# Task to carry out
The listing below holds a line with "This screenshot has width=1200, height=630." and a line with "Task: View online store with the eye icon". Reproduce those two lines exactly, plus everything between them.

══ Data supplied ══

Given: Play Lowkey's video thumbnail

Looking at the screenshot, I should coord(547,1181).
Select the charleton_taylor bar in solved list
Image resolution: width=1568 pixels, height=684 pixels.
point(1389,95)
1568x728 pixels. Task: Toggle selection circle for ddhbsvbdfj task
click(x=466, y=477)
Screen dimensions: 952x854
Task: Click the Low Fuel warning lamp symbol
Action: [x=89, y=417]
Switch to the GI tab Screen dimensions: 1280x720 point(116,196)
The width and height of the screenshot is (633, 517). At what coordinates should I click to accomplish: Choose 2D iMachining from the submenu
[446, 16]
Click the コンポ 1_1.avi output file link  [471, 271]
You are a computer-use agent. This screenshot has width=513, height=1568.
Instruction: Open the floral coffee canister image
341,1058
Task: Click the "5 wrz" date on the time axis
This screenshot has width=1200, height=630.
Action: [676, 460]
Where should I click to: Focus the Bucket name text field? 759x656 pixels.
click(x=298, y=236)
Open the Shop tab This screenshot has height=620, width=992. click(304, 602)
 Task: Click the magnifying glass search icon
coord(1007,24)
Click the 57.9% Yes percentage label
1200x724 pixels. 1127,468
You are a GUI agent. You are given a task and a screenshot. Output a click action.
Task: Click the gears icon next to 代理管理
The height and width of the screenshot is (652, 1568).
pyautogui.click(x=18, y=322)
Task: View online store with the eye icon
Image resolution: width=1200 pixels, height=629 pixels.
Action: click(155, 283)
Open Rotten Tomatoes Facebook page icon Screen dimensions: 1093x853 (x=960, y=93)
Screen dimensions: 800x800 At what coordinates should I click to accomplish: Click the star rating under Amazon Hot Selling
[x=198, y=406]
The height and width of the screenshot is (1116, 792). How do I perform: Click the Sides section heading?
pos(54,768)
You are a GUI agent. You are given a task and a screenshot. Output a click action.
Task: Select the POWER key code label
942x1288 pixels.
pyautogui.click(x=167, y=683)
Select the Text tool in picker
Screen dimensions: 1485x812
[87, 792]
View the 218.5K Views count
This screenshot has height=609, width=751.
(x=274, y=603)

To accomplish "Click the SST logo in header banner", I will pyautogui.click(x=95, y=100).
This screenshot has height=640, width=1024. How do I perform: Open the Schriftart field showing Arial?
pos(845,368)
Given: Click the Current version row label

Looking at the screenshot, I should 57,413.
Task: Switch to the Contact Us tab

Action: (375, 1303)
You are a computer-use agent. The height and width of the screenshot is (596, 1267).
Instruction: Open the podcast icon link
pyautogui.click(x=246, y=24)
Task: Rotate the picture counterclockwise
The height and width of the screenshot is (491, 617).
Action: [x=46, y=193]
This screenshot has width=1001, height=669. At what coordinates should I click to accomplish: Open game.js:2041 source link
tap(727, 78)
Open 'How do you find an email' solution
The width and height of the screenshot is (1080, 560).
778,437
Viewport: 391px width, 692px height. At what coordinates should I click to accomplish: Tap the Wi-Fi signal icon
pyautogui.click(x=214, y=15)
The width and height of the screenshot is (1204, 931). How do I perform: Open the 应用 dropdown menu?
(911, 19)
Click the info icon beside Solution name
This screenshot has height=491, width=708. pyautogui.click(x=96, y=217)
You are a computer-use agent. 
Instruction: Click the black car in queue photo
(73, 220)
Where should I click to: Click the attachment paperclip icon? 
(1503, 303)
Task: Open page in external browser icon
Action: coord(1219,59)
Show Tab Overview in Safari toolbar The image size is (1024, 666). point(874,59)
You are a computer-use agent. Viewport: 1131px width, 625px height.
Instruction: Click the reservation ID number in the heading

═══

# Worked solution
This screenshot has width=1200, height=630.
Action: [676, 460]
Where should I click to: Focus the Bucket name text field? 759x656 pixels.
click(x=298, y=236)
Open the Shop tab This screenshot has height=620, width=992. click(304, 602)
 Task: Click the magnifying glass search icon
coord(1007,24)
Click the 57.9% Yes percentage label
1200x724 pixels. 1127,468
You are a GUI agent. You are given a task and a screenshot. Output a click action.
Task: Click the gears icon next to 代理管理
The height and width of the screenshot is (652, 1568).
pyautogui.click(x=18, y=322)
Task: View online store with the eye icon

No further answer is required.